WORK TO BE COMPLETED -
Everything from the first line of the records to the line containing "Open the View", inclusive, is to be extracted exactly, and nothing more.

INFORMATION GIVEN -
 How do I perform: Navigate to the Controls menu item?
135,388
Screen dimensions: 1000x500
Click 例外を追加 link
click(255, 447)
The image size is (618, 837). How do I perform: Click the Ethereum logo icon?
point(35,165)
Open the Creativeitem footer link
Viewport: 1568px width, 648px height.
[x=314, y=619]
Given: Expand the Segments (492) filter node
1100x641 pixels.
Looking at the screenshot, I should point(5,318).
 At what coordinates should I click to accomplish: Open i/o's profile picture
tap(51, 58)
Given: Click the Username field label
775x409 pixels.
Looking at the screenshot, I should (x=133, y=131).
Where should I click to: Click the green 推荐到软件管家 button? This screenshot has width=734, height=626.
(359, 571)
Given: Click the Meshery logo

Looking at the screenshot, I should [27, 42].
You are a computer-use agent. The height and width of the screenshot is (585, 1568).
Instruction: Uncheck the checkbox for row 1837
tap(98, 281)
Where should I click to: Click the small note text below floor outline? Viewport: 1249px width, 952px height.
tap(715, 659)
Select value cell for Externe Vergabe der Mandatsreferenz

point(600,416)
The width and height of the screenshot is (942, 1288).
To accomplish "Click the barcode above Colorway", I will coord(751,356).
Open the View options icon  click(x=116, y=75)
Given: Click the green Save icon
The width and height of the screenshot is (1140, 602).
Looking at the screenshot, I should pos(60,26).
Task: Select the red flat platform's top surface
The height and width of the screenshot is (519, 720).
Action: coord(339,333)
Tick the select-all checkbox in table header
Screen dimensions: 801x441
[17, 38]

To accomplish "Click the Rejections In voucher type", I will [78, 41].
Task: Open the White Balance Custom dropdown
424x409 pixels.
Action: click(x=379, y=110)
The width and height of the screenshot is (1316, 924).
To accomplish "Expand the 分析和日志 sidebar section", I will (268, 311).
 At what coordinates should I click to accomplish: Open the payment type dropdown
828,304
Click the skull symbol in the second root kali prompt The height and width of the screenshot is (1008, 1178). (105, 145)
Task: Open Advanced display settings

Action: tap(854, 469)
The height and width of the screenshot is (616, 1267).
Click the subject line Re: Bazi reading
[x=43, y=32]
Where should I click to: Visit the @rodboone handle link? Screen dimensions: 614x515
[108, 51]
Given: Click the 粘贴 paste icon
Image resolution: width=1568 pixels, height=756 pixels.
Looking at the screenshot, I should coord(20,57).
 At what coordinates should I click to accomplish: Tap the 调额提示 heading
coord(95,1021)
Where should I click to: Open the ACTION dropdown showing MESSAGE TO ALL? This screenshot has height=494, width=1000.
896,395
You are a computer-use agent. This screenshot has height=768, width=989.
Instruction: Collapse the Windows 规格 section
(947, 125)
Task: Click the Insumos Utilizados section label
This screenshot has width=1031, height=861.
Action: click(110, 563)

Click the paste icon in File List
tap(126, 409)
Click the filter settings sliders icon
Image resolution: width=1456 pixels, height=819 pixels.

WORKED SOLUTION -
 How do I perform: Navigate to the Controls menu item?
135,388
Screen dimensions: 1000x500
Click 例外を追加 link
click(255, 447)
The image size is (618, 837). How do I perform: Click the Ethereum logo icon?
point(35,165)
Open the Creativeitem footer link
Viewport: 1568px width, 648px height.
[x=314, y=619]
Given: Expand the Segments (492) filter node
1100x641 pixels.
Looking at the screenshot, I should point(5,318).
 At what coordinates should I click to accomplish: Open i/o's profile picture
tap(51, 58)
Given: Click the Username field label
775x409 pixels.
Looking at the screenshot, I should (x=133, y=131).
Where should I click to: Click the green 推荐到软件管家 button? This screenshot has width=734, height=626.
(359, 571)
Given: Click the Meshery logo

Looking at the screenshot, I should [27, 42].
You are a computer-use agent. The height and width of the screenshot is (585, 1568).
Instruction: Uncheck the checkbox for row 1837
tap(98, 281)
Where should I click to: Click the small note text below floor outline? Viewport: 1249px width, 952px height.
tap(715, 659)
Select value cell for Externe Vergabe der Mandatsreferenz

point(600,416)
The width and height of the screenshot is (942, 1288).
To accomplish "Click the barcode above Colorway", I will coord(751,356).
Open the View options icon  click(x=116, y=75)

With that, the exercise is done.